Failure Modes & Handling
1. Gitea Unavailable
- Detection: HTTP connection error
- Response: Return error to ChatGPT
- Logging: Log connection failure
- Recovery: Automatic retry on next request
2. Invalid Bot Token
- Detection: 401 Unauthorized from Gitea
- Response: Log security event, return auth error
- Logging: High-severity security log
- Recovery: Operator must rotate token
3. Bot Lacks Permission
- Detection: 403 Forbidden from Gitea
- Response: Return authorization error
- Logging: Access denied event
- Recovery: Grant permission in Gitea UI
4. File Too Large
- Detection: File size exceeds MAX_FILE_SIZE_BYTES
- Response: Return size limit error
- Logging: Security event (potential abuse)
- Recovery: Increase limit or reject request
5. Network Timeout
- Detection: Request exceeds REQUEST_TIMEOUT_SECONDS
- Response: Return timeout error
- Logging: Log timeout event
- Recovery: Automatic retry possible
6. Rate Limit Exceeded
- Detection: Too many requests per minute
- Response: Return 429 Too Many Requests
- Logging: Log rate limit event
- Recovery: Wait and retry
Scaling Considerations
Vertical Scaling (Single Instance)
- Current: 128-512 MB RAM, minimal CPU
- Bottleneck: Gitea API response time
- Max throughput: ~100-200 requests/second
Horizontal Scaling (Multiple Instances)
- Stateless design: Each instance independent
- Load balancing: Standard HTTP load balancer
- Shared state: None (all state in Gitea)
- Audit logs: Each instance writes to own log (or use centralized logging)

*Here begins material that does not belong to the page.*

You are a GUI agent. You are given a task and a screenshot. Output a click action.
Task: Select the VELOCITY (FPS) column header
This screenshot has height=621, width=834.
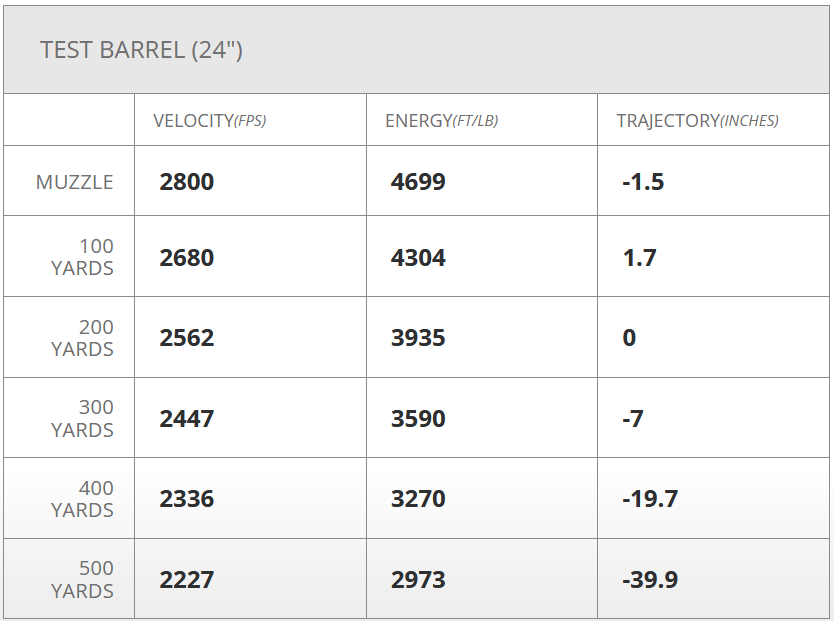coord(209,121)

Performance Optimization (Future)
- Add Redis caching layer
- Implement connection pooling
- Use HTTP/2 for Gitea API
- Batch multiple file reads
Observability
Metrics to Monitor
- Request rate: Requests per minute
- Error rate: Failed requests / total requests
- Response time: P50, P95, P99 latency
- Gitea API health: Success rate to Gitea
- Auth failures: 401/403 responses
Logs to Track
- Audit logs: Every tool invocation
- Access denied: Permission violations
- Security events: Rate limits, size limits
- Errors: Exceptions and failures
Alerts to Configure
- High error rate: > 5% errors
- Auth failures: Any 401 responses
- Gitea unreachable: Connection failures
- Disk space: Audit logs filling disk
Future Enhancements
Phase 2: Extended Context
New Tools:
├── get_commits(owner, repo, limit)
├── get_commit_diff(owner, repo, sha)
├── list_issues(owner, repo)
├── get_issue(owner, repo, number)
├── list_pull_requests(owner, repo)
└── get_pull_request(owner, repo, number)
Phase 3: Advanced Features
Capabilities:
├── Caching layer (Redis)
├── Webhook support for real-time updates
├── OAuth2 flow instead of static tokens
├── Per-client rate limiting
├── Multi-tenant support (multiple bot users)
└── GraphQL API for more efficient queries
Deployment Patterns
Pattern 1: Single Homelab Instance
[Homelab Server]
├── Gitea container
├── AegisGitea MCP container
└── Caddy reverse proxy
└── Exposes HTTPS endpoint
Pattern 2: Kubernetes Deployment
[Kubernetes Cluster]
├── Namespace: aegis-mcp
├── Deployment: aegis-mcp (3 replicas)
├── Service: ClusterIP
├── Ingress: HTTPS with cert-manager
└── PersistentVolume: Audit logs
Pattern 3: Cloud Deployment
[AWS/GCP/Azure]
├── Container service (ECS/Cloud Run/ACI)
├── Load balancer (ALB/Cloud Load Balancing)
├── Secrets manager (Secrets Manager/Secret Manager/Key Vault)
└── Log aggregation (CloudWatch/Cloud Logging/Monitor)
Testing Strategy
Unit Tests
- Configuration loading
- Gitea client methods
- Tool implementations
- Audit logging
Integration Tests
- Full MCP protocol flow
- Gitea API interactions (mocked)
- Error handling paths
End-to-End Tests
- Real Gitea instance
- Real bot user
- Real tool invocations
Conclusion
This architecture prioritizes:
- Security: Read-only, auditable, fail-safe
- Simplicity: Straightforward data flow
- Maintainability: Clear separation of concerns
- Observability: Comprehensive logging
The design is intentionally boring and predictable - perfect for a security-critical system.